Not Home Yet: Seeing the Unseen

“So we fix our eyes not on what is seen, but on what is unseen. For what is seen is temporary, but what is unseen is eternal.” (2 Corinthians 4:18)

It’s how you get through the last two days of school for the year. Or the last ten minutes of the most boring lecture. Or the last 200 meters of a two-mile run. You focus all your attention on the finish line, the second hand of the clock, the final test.

nothome_350You don’t pretend it doesn’t hurt, that you’re not exhausted, that you’re not ready to be done. But you do focus on all the moments you can’t see, the moments of freedom you believe will come, the long season of rest that hasn’t happened yet. You focus your life on the invisible—but entirely real—end of this and beginning of that.

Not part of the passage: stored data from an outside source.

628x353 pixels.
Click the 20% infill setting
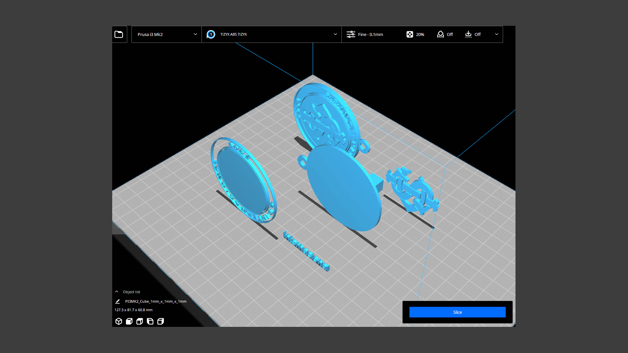(415, 34)
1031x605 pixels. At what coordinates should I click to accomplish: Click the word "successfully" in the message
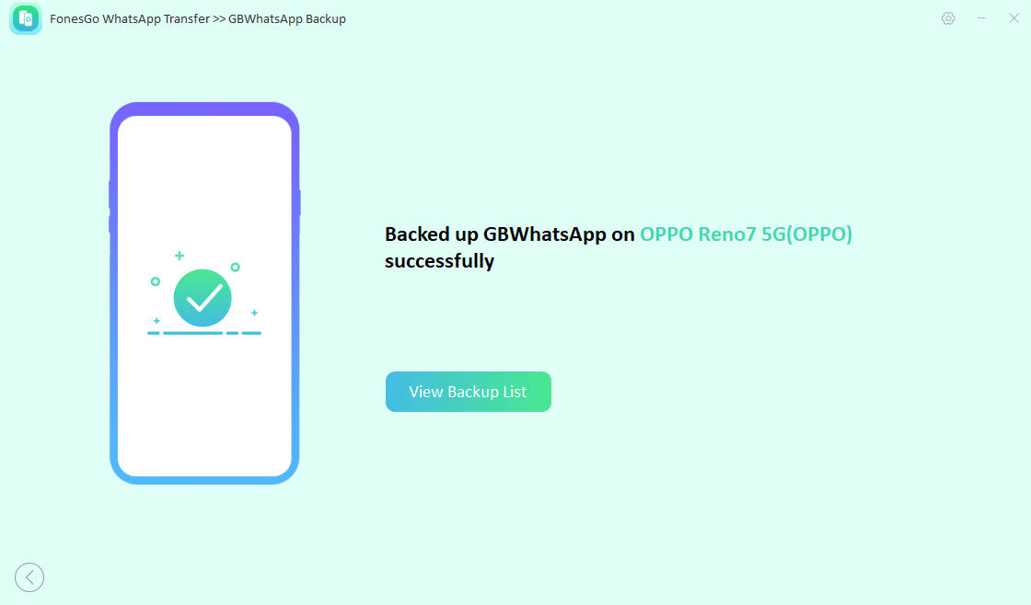439,261
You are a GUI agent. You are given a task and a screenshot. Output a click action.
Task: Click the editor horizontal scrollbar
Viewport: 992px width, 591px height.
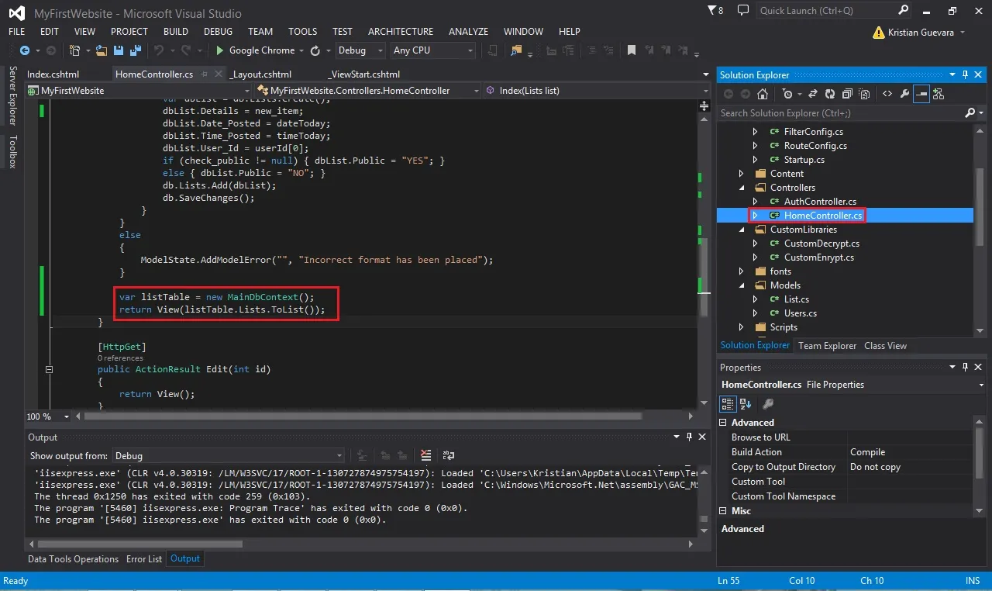pyautogui.click(x=362, y=416)
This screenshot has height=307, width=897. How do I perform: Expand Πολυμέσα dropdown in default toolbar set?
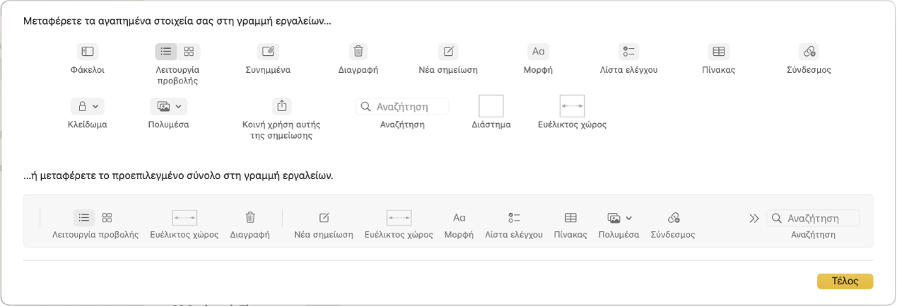point(619,218)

Paul decided his pile of pain was bearable because this life is already just about done when compared with all the blissful moments of eternity. Paul believed in the unseen heaven, and it gave him the hope and strength to keep going on Earth.

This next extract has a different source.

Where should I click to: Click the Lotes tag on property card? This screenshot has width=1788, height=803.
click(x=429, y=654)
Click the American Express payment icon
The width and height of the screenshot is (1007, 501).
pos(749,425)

Think: How often do you think about the reality of heaven? Does it help you to deal with the temporary pain and trouble built into this life on Earth? Why or why not?

Pray: Ask God to help you to focus on the heaven you cannot see instead of the problems of this life that are so hard to look away from.

Do: Sometime this week, spend the last five minutes of your most boring stretch of time daydreaming about heaven.